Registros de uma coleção

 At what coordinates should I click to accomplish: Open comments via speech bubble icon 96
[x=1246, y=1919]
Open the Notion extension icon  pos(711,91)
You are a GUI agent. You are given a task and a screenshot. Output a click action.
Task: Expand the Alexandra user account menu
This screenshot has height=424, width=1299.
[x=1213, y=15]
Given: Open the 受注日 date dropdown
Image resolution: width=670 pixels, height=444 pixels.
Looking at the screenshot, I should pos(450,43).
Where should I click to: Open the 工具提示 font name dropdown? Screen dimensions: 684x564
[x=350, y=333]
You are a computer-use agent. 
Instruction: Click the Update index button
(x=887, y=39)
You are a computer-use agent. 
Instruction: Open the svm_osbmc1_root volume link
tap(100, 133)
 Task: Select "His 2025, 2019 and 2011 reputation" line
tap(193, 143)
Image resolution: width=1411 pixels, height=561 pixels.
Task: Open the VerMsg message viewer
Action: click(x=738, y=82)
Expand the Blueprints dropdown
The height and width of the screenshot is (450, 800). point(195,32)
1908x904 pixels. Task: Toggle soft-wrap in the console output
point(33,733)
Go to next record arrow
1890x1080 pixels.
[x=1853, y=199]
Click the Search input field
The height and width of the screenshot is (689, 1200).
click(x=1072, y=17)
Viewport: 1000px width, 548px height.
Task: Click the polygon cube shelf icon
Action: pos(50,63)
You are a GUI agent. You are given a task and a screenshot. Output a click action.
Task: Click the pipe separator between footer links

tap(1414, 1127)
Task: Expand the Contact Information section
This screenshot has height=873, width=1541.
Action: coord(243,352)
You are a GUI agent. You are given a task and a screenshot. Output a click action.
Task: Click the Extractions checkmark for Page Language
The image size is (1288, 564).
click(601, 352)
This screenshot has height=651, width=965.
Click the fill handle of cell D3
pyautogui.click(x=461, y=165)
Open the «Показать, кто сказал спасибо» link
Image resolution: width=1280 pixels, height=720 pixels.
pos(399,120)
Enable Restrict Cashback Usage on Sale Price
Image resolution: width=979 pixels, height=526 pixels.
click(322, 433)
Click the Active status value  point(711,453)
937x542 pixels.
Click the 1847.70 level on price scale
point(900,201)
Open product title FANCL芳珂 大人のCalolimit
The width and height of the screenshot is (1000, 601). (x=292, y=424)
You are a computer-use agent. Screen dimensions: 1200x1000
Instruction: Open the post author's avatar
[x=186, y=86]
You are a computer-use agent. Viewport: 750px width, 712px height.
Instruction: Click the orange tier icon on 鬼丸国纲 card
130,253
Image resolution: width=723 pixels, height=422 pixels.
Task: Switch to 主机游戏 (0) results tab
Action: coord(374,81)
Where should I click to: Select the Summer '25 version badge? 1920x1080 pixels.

### Enunciado
Reproduza sem nenhuma alteração o trecho das linhas que vai da linha que contém "Task: Expand the Contact Information section" até o fim das linhas, com as duas pontas incluídas.

### Resultado final
Task: Expand the Contact Information section
This screenshot has height=873, width=1541.
Action: coord(243,352)
You are a GUI agent. You are given a task and a screenshot. Output a click action.
Task: Click the Extractions checkmark for Page Language
The image size is (1288, 564).
click(601, 352)
This screenshot has height=651, width=965.
Click the fill handle of cell D3
pyautogui.click(x=461, y=165)
Open the «Показать, кто сказал спасибо» link
Image resolution: width=1280 pixels, height=720 pixels.
pos(399,120)
Enable Restrict Cashback Usage on Sale Price
Image resolution: width=979 pixels, height=526 pixels.
click(322, 433)
Click the Active status value  point(711,453)
937x542 pixels.
Click the 1847.70 level on price scale
point(900,201)
Open product title FANCL芳珂 大人のCalolimit
The width and height of the screenshot is (1000, 601). (x=292, y=424)
You are a computer-use agent. Screen dimensions: 1200x1000
Instruction: Open the post author's avatar
[x=186, y=86]
You are a computer-use agent. Viewport: 750px width, 712px height.
Instruction: Click the orange tier icon on 鬼丸国纲 card
130,253
Image resolution: width=723 pixels, height=422 pixels.
Task: Switch to 主机游戏 (0) results tab
Action: coord(374,81)
Where should I click to: Select the Summer '25 version badge? 1920x1080 pixels.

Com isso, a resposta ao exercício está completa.